Sigmund Freud was mostly correct about the use of defense mechanisms, which we unconsciously use to protect our delicate self images: 1) Denial– believing that what is true is actually false 2) Displacement– taking out impulses on a less threatening target 3) Intellectualization– avoiding unacceptable emotions by focusing on the intellectual aspects 4) Projection– attributing uncomfortable feelings to others 5) Rationalization– creating false but believable justifications 6) Reaction Formation– taking the opposite belief because the true belief causes anxiety 7) Regression– going back to a previous stage of development 8) Repression– pushing uncomfortable thoughts out of conscious awareness 9) Suppression– consciously forcing unwanted thoughts out of our awareness 10) Sublimation– redirecting ‘wrong’ urges into socially acceptable actions. He believed that these defenses are not under our conscious control and our unconscious will use one or more to protect one’s self from stressful situations. He considered them natural and normal, and without these, neurosis develops such as anxiety states, phobias, obsessions, or hysteria.
Where I differ from, or modify (because I cannot interview him about what he really believed, I can only read what he and others wrote) Freud is: What is “unconscious” shows up in behavior as automatic responses, and are therefore predictable, based on our past experience with someone. I’m sure you have noticed these patterns of behavior in others. But what about in yourself? Freud was hostile to religious faith, so he failed to use the counsel of scripture: “Why do you see the speck that is in your brother’s eye, but do not notice the log that is in your own eye? How can you say to your brother, ‘Brother, let me take out the speck that is in your eye,’ when you yourself do not see the log that is in your own eye?
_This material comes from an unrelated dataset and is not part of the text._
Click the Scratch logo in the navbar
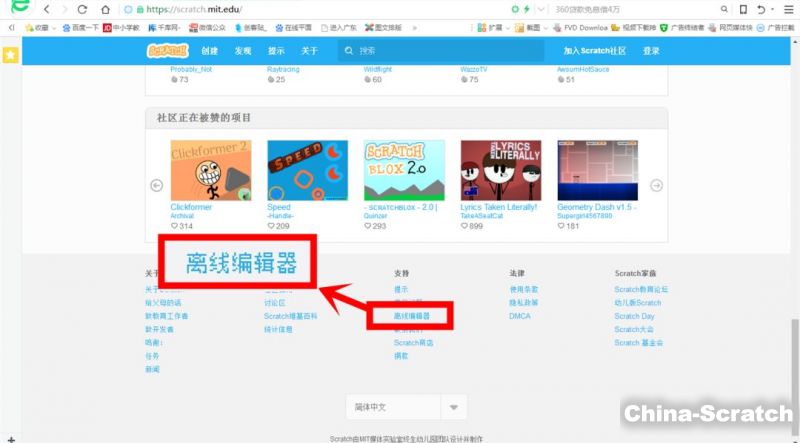 pyautogui.click(x=168, y=50)
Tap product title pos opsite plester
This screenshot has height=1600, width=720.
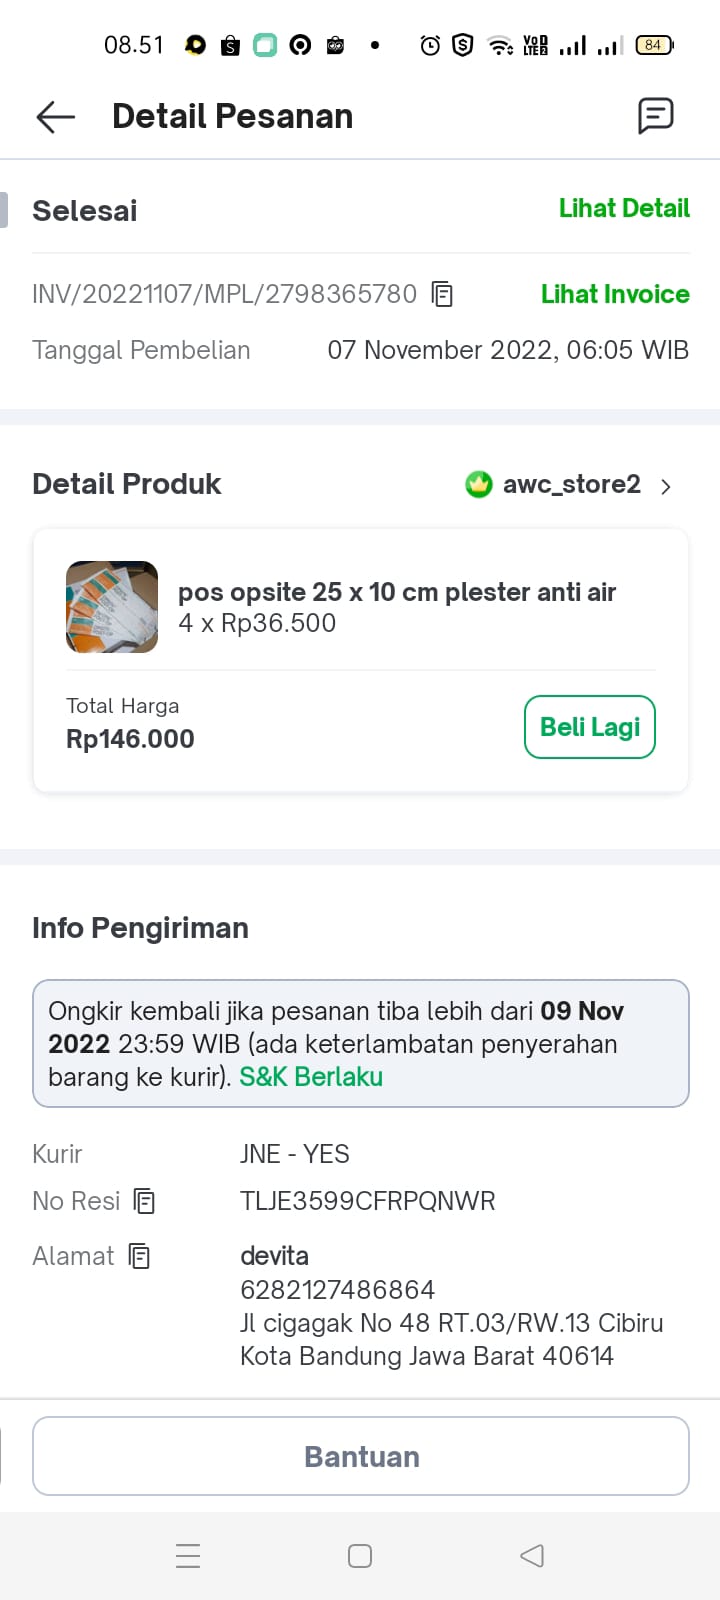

You hypocrite, first take the log out of your own eye, and then you will see clearly to take out the speck that is in your brother’s eye.“-Luke 6:41-42.
“Natural or normal” such mechanisms might be, but does it follow that we can’t rise above them? If our self image is based on false premises, invented memories or uninformed opinions, what is better, to protect that facade, or to seek the truth and follow that road? “Enter by the narrow gate. For the gate is wide and the way is easy that leads to destruction, and those who enter by it are many. For the gate is narrow and the way is hard that leads to life, and those who find it are few.”-Matthew 7:13-14.
Most of those defenses play out negatively, by attacking others (displacement, projection), false beliefs (rationalization, denial, reaction formation) or stunted emotional growth (regression, intellectualization, repression). Repression and suppression may sound the same, but they are not the same. The former is wholly unconscious and tends to lead to neurosis. However, in the most stressful situations, like war, suppression is necessary for functioning–like men suppressing their fear. Much charity comes from sublimation. Even there, scripture is superior to Freud. “Beware of practicing your righteousness before other people in order to be seen by them, for then you will have no reward from your Father who is in heaven. Thus, when you give to the needy, sound no trumpet before you, as the hypocrites do in the synagogues and in the streets, that they may be praised by others. Truly, I say to you, they have received their reward. But when you give to the needy, do not let your left hand know what your right hand is doing, so that your giving may be in secret. And your Father who sees in secret will reward you.” Matthew 6:1-4.